Quentin prend la tête et lui montre le chemin. Légèrement devant elle, à la première grosse flaque de boue, il ralentit la cadence pour lui tendre la main et l’aider à traverser. Sans un mot, elle la saisit et saute par-dessus l’obstacle. Manquant de justesse de glisser dans la gadoue, elle se raccroche in extremis à son bras. Par réflexe, Quentin la rattrape et la repose sur la terre dure, aussi légère qu’une plume. Elle le remercie d’un signe de tête et ils reprennent leur course modérée, alternant pentes légères et montées plus raides.

Arrivés sur un ponton rocheux, ils font une pause. Quentin décroche la gourde qu’il a à la taille et la lui tend pour s’abreuver. Elle refuse, prétextant ne pas vouloir l’en priver et s’excuse de ne pas avoir anticipé pour elle. Il insiste, galant. Malgré sa gêne, Manuella en prend une gorgée, avant de lui rendre la bouteille. Leurs mains s’effleurent, déclenchant ce petit frisson agréable et électrisant. Elle profite de cette petite pause pour lui reparler d’hier soir :

— C’est dingue quand même, pour Richard et Anthony.

— Ouais, je n’aimerais pas être à sa place.

— À qui, à Richard ?

— Il va se faire défoncer la gueule. Je crois que tu ne connais pas Erwann.

— Non, c’est sûr, mais Gwen dit qu’il essaie de s’améliorer, qu’il voit quelqu’un pour apprendre à gérer son impulsivité.

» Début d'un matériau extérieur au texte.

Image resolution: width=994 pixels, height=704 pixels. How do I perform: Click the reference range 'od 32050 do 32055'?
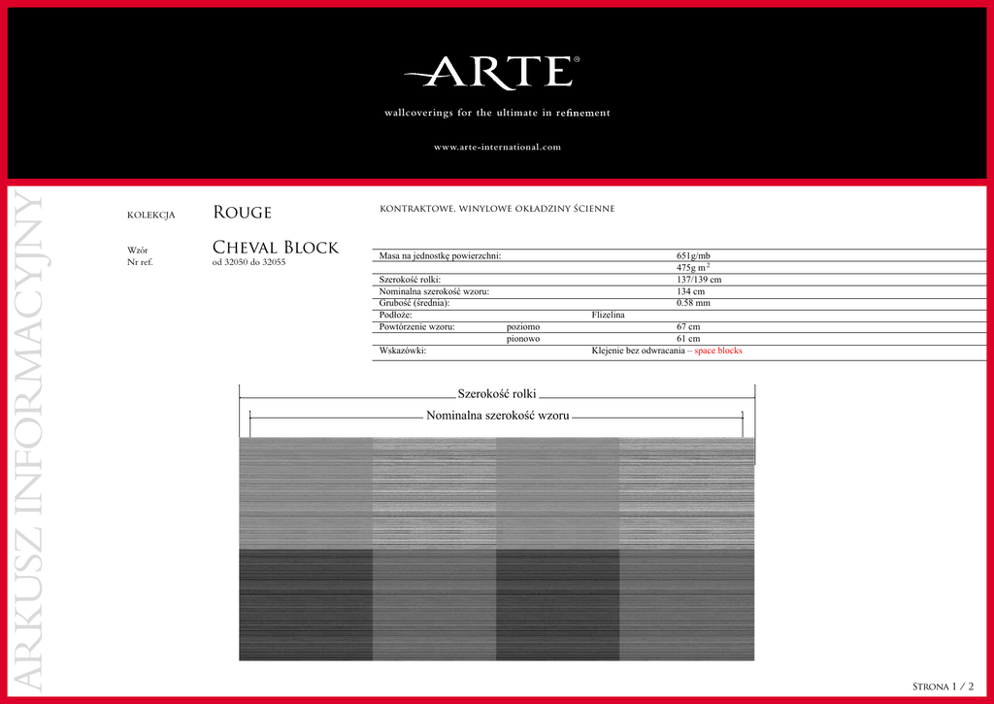pos(249,262)
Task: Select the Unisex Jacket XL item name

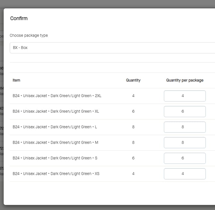Action: [x=56, y=111]
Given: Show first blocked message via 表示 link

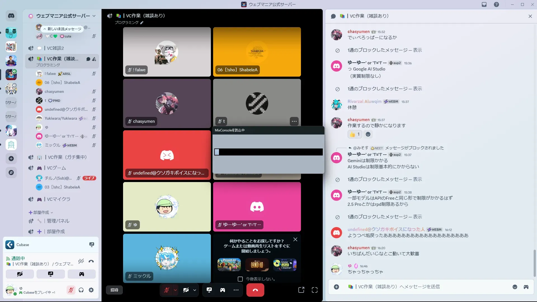Looking at the screenshot, I should pos(417,50).
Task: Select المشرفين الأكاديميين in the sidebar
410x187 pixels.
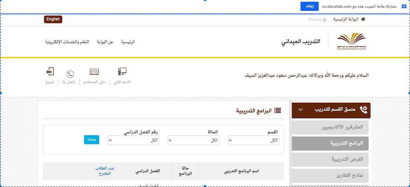Action: (x=330, y=127)
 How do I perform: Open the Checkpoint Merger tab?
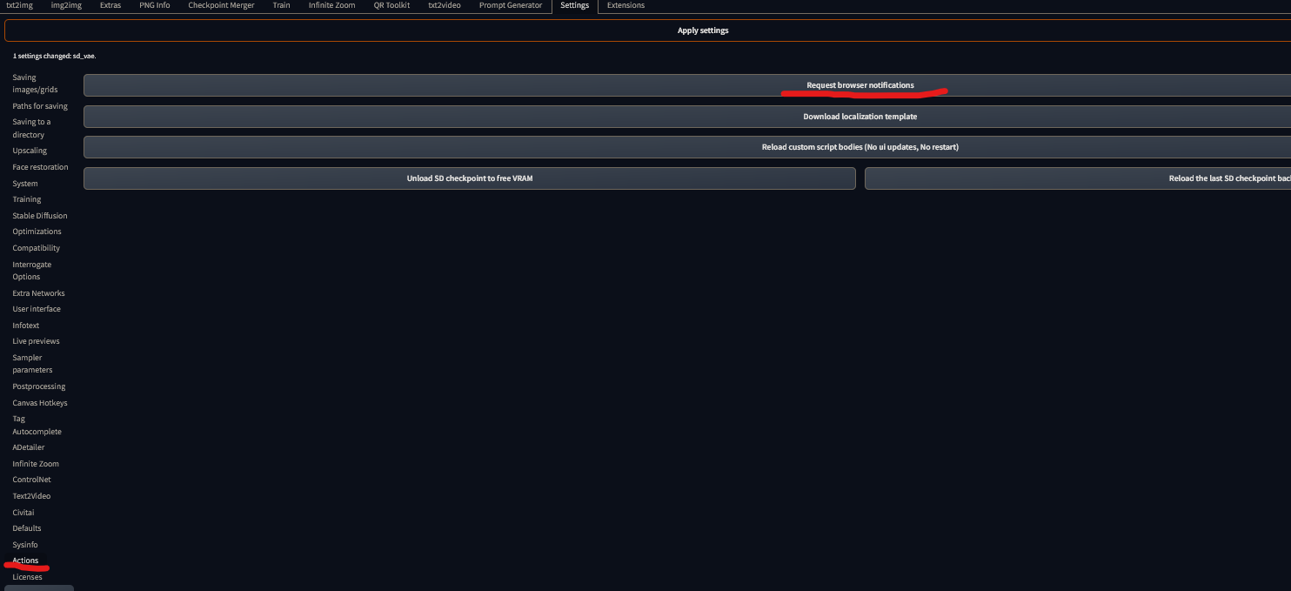(221, 4)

Quentin acquiesce, reconnaissant volontiers que son meilleur ami prend sur lui et qu’il arrive en général à se contrôler. Mais évoque l’évènement comme une double trahison. Que ce soit  Gwendoline ou lui, ils vont devoir lui en parler rapidement avant que cela n’explose. Il ajoute que si cette tâche lui incombait, il préférerait attendre la fin du week-end pour être seul à seul avec Erwann.

— Vous devriez peut-être laisser Richard gérer ça, non, et ne pas vous en mêler ?

— C’est une possibilité. Mais Erwann est très protecteur avec ses enfants. En plus, je vais être obligé de lui parler de Manon, ce qui ne va pas le mettre dans de bonnes dispositions, à mon avis. Je sens déjà que je vais me prendre une volée de bois vert dans la tronche, mais je n’ai pas le choix, je dois crever l’abcès.

Saisissant la perche que Quentin lui tend en abordant le sujet des enfants, Manuella décide de lui montrer son intérêt pour le sien :

— Gwen m’a dit que tu avais un fils, c’est ça ?

— Ouais, un p’tit gars, Jules.

— Comment tu gères avec la maman ?

Après avoir repris une gorgée de sa gourde, Quentin lui explique que Coralie est une mère géniale et qu’elle fait tout pour l’inclure dans la vie du petit. Pour le moment, il avoue avoir été réticent à prendre part à son éducation, mais espère faire mieux à l’avenir.

— Tu le vois souvent ? s’enquiert encore Manuella, dévorée de curiosité.

— J’étais avec lui, hier. On n’a pas encore mis en place de droit de visites car je ne me sens pas encore capable de le gérer tout seul sur un long moment... mais, j’espère qu’avec le temps, c’est ce que l’on instaurera. Et toi ? Je t’ai vue avec Emma, tu as l’air douée avec les gosses.

— Oui, je suis entourée d’enfants. Mes trois grands frères ont tous des gamins, huit neveux et nièces en tout... Alors, je sais y faire avec eux.

— Tu en veux ?

La question, posée sans chichis, la déroute. À ce stade de son projet de séduction du beau tatoueur, elle ne sait pas quelle réponse sera la plus appropriée. Si elle lui confie qu’elle en veut, peut-être prendra-t-il peur. Mais si elle lui dit qu’elle n'en désire pas, peut-être sera-t-il déçu, s’il veut se poser et fonder une famille.

Dilemme, dilemme...

Elle décide de ne pas trop se mouiller, priant intérieurement pour ne pas se planter :

— Je ne sais pas. J’ai longtemps voulu et puis les choses ne se sont pas faites. La vie, tu sais, ne répond pas toujours à nos attentes.

— Pour le moment en tout cas.

— Pour le moment en tout cas, répète-t-elle en se sentant rougir.